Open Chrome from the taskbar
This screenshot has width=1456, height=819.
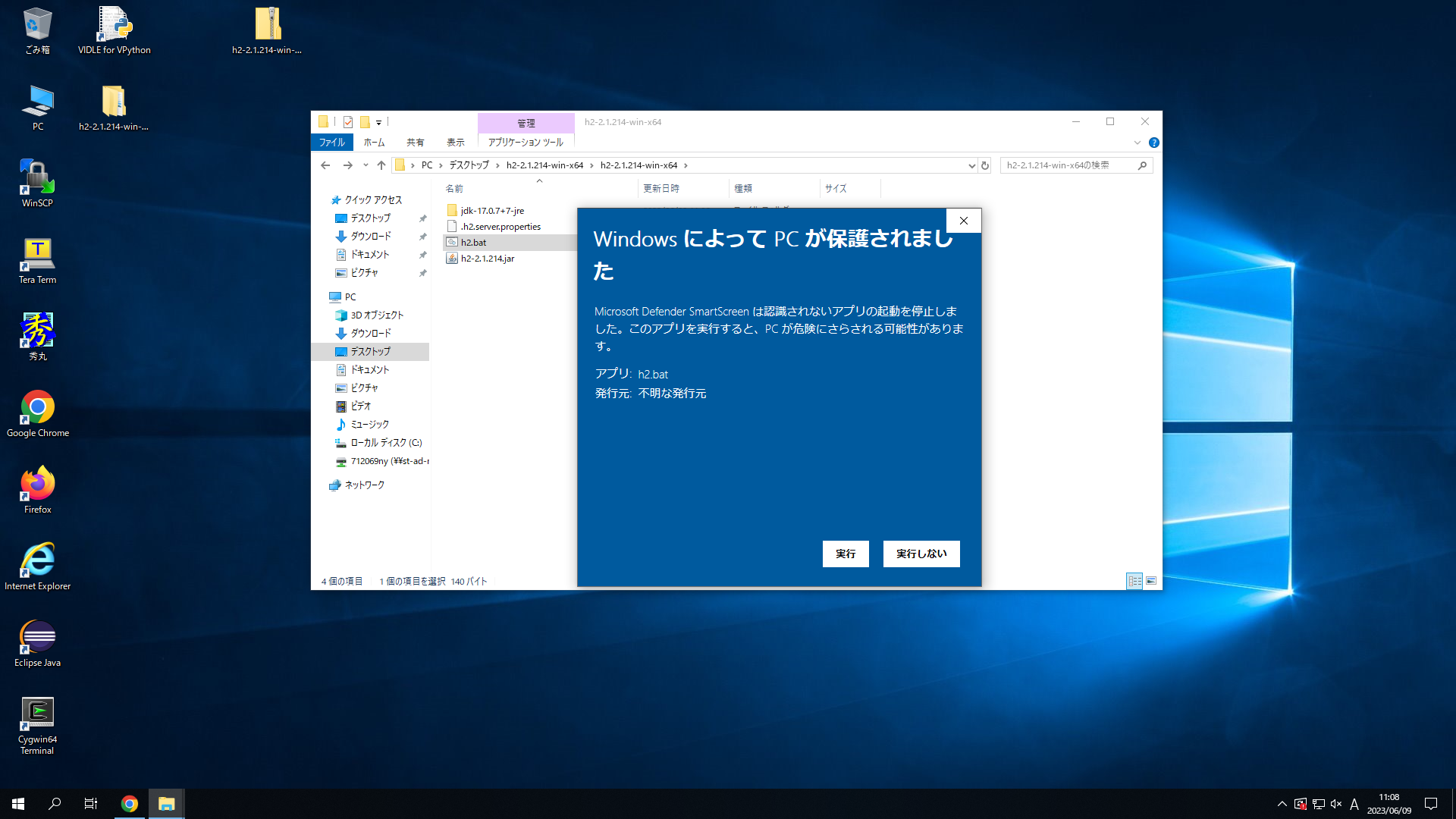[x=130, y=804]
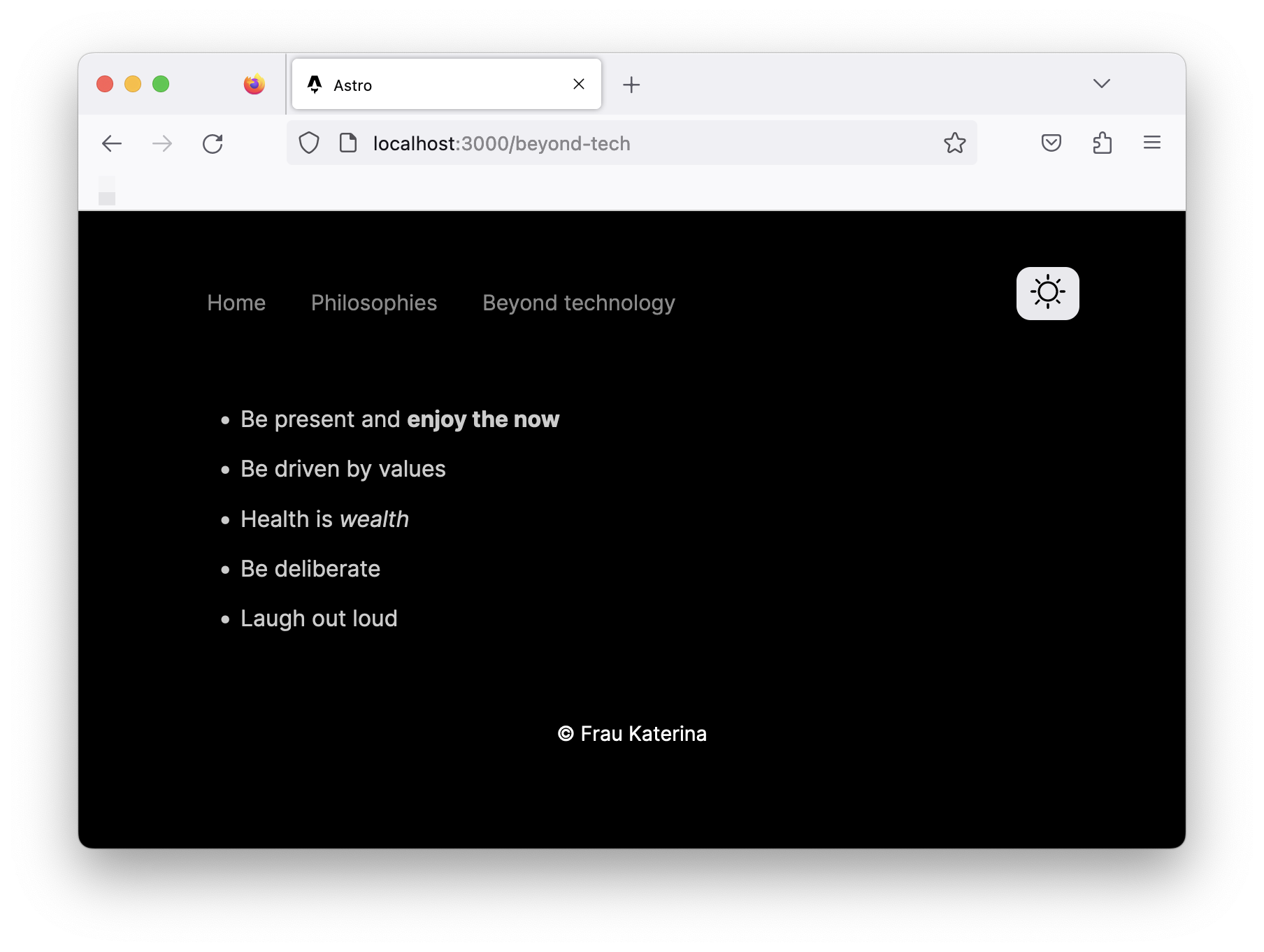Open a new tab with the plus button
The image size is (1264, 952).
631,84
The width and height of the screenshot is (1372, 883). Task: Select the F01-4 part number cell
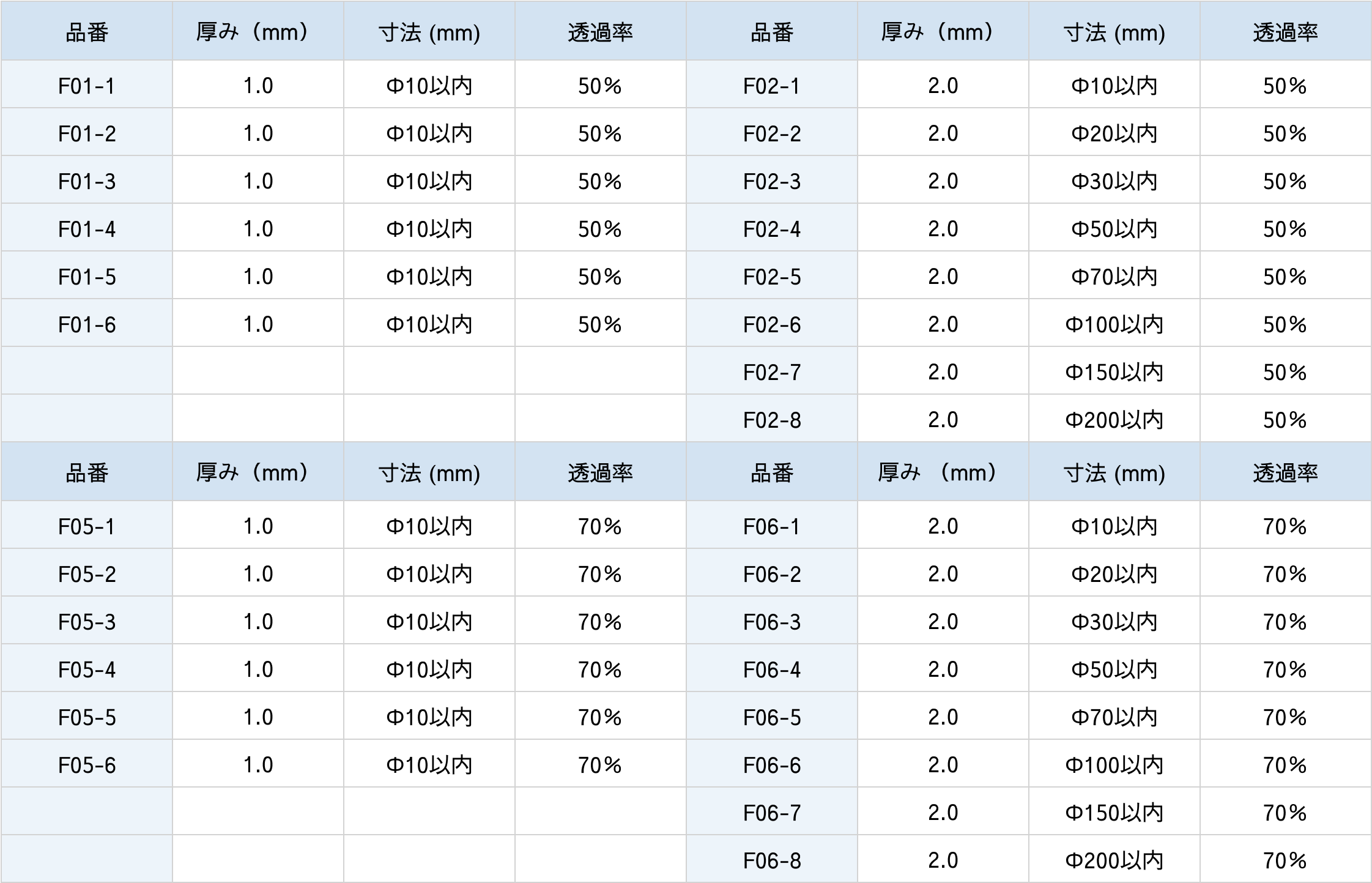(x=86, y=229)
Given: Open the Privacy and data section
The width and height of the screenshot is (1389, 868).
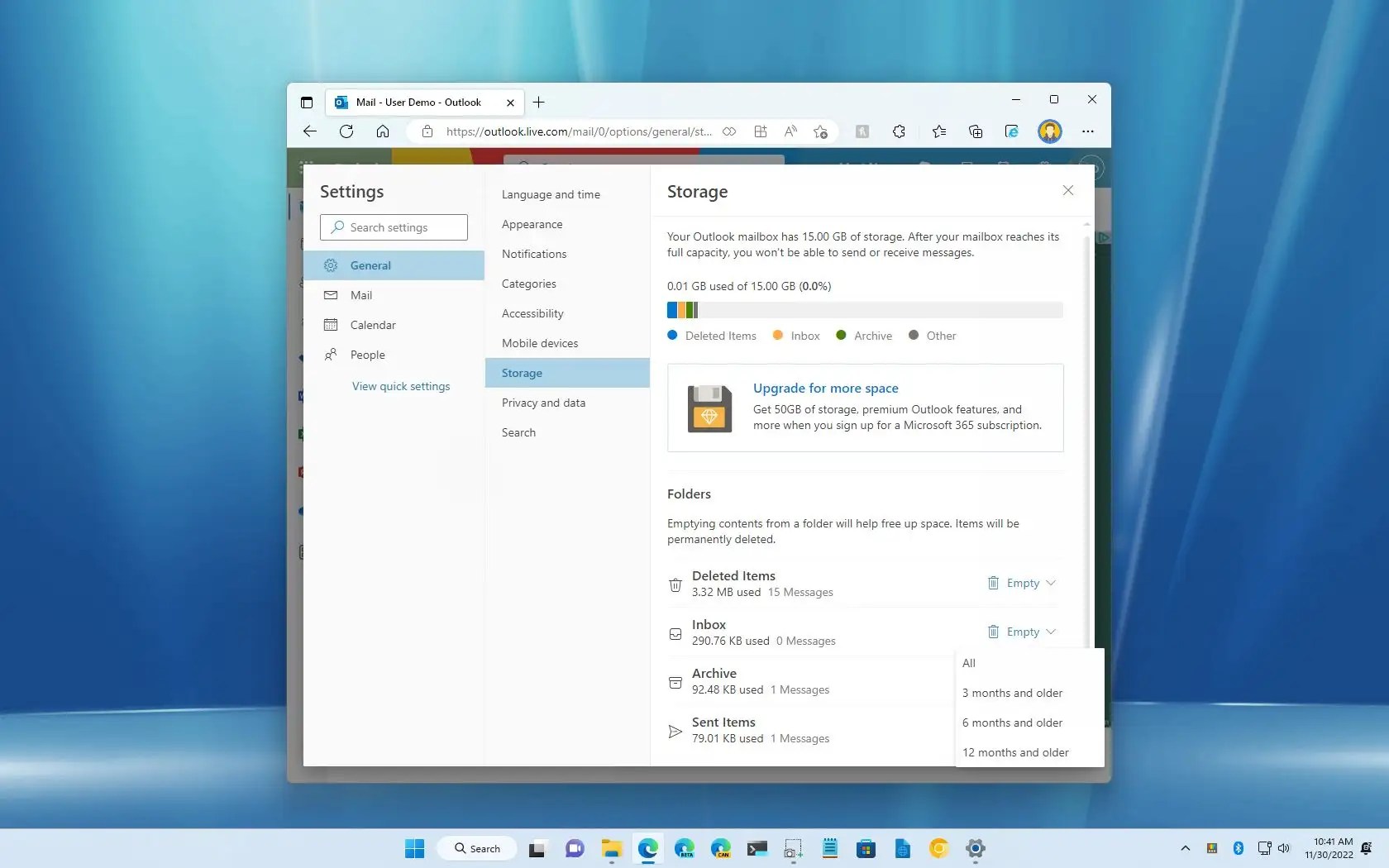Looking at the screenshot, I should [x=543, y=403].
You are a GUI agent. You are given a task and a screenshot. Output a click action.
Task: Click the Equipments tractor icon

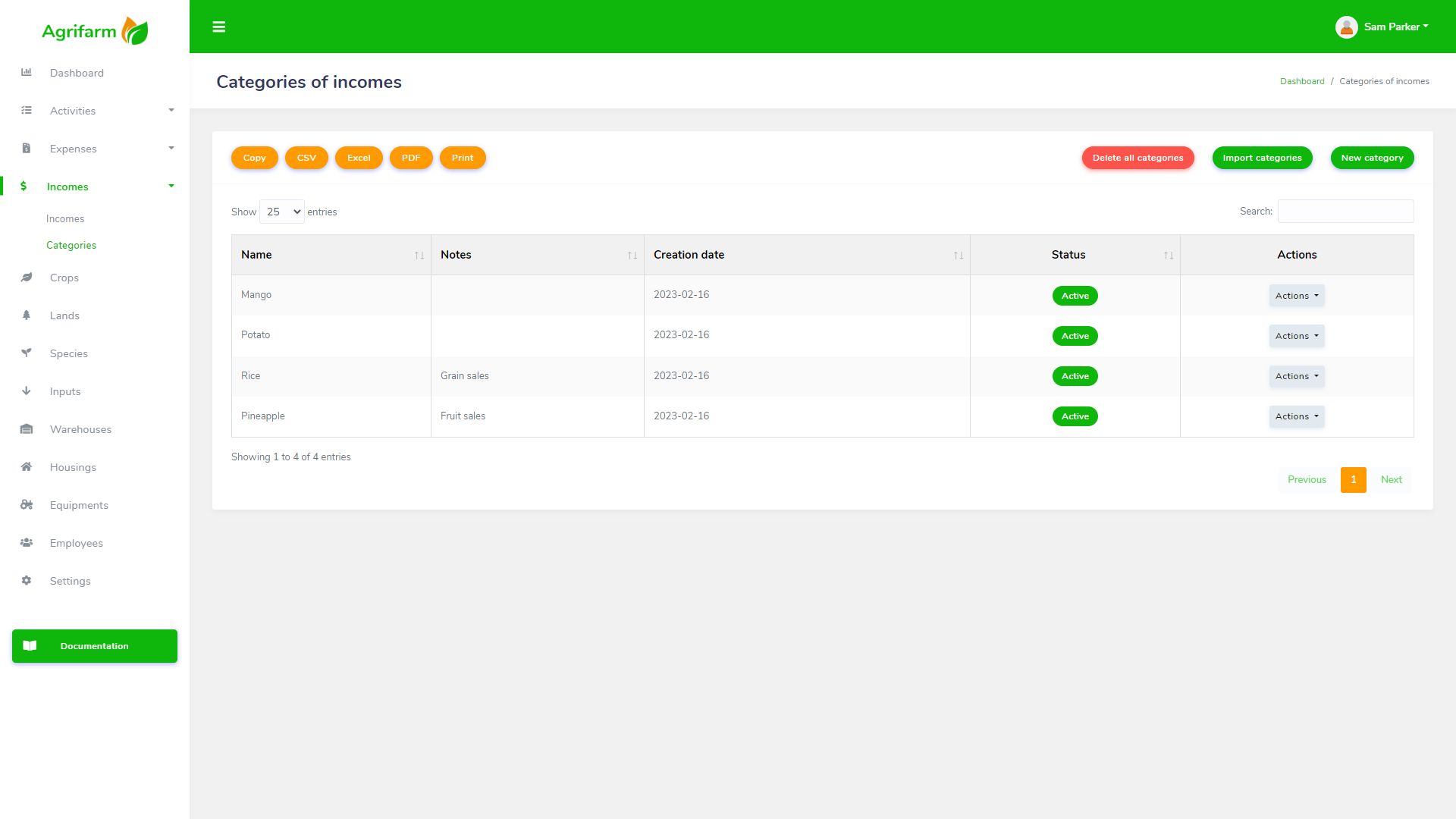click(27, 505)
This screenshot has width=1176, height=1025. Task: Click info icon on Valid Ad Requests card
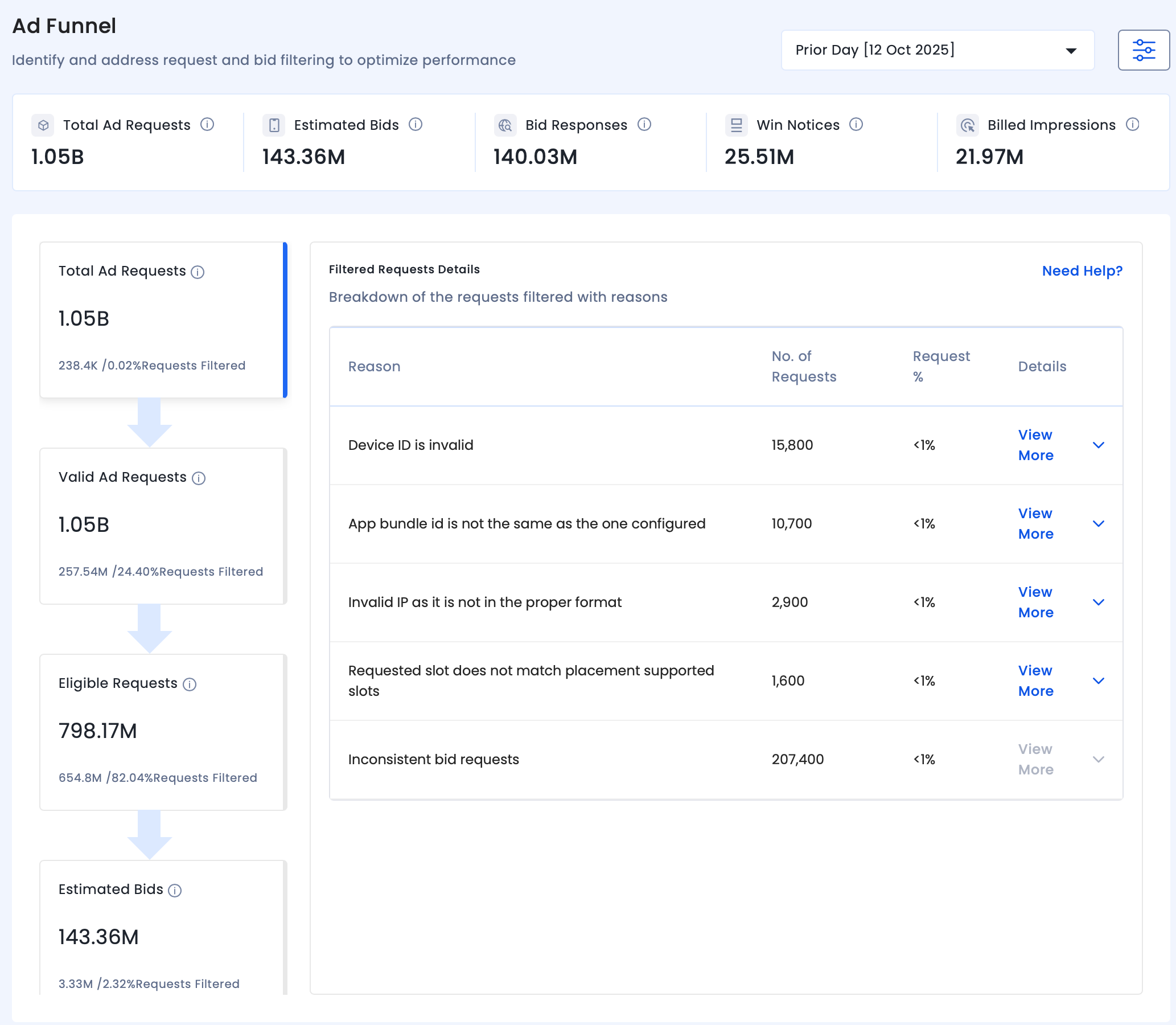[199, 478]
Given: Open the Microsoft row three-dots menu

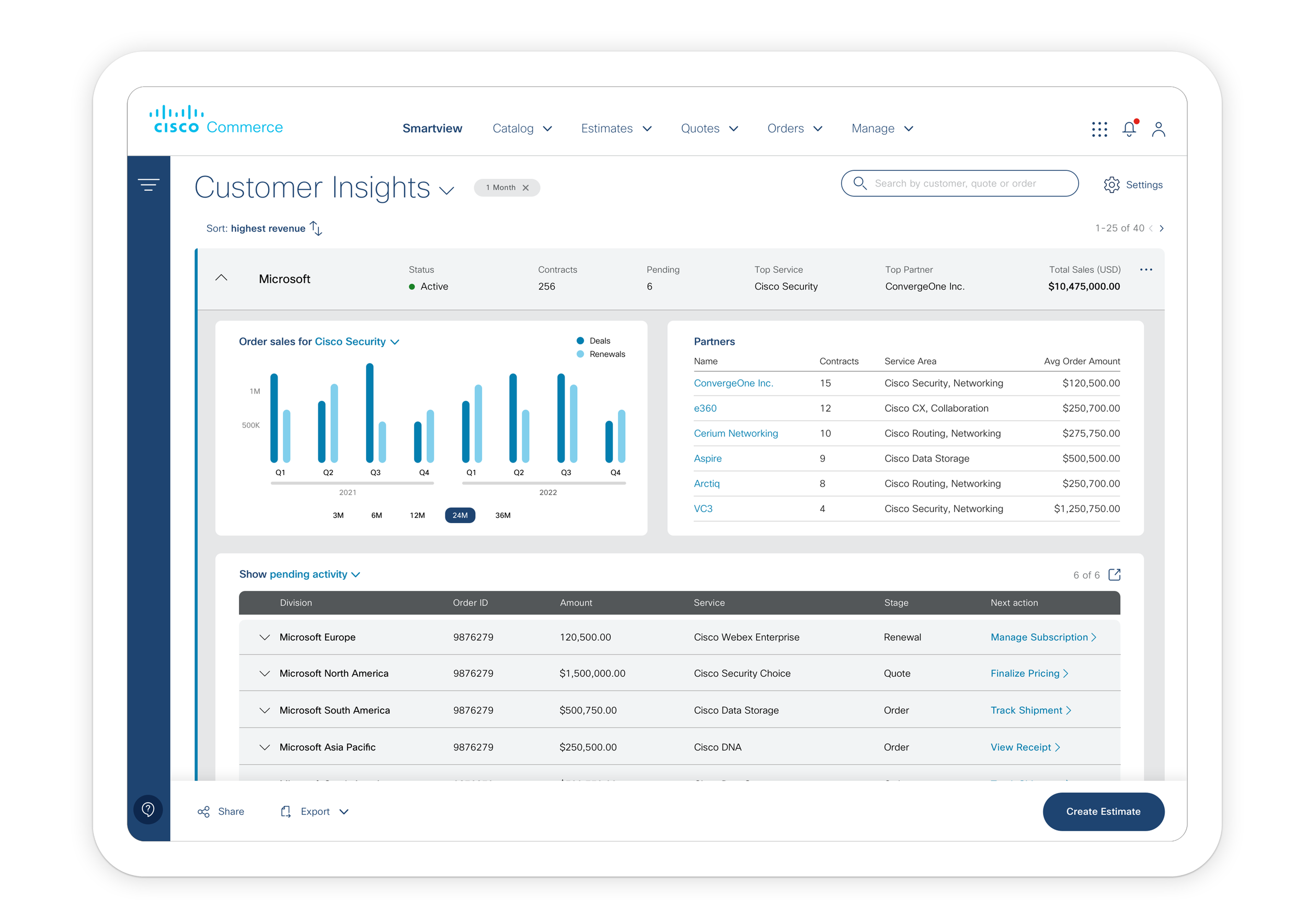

________

» Task item: The required answer is an exact copy of the lines from the one containing "The width and height of the screenshot is (1372, 883)." through the last line of the material, with the pictures removed.

» Output:
The width and height of the screenshot is (1372, 883). Task: Select the F01-4 part number cell
(x=86, y=229)
Given: Open the Privacy and data section
The width and height of the screenshot is (1389, 868).
Looking at the screenshot, I should [x=543, y=403].
You are a GUI agent. You are given a task and a screenshot. Output a click action.
Task: Click the Equipments tractor icon

click(27, 505)
This screenshot has width=1176, height=1025. Task: Click info icon on Valid Ad Requests card
[199, 478]
Given: Open the Microsoft row three-dots menu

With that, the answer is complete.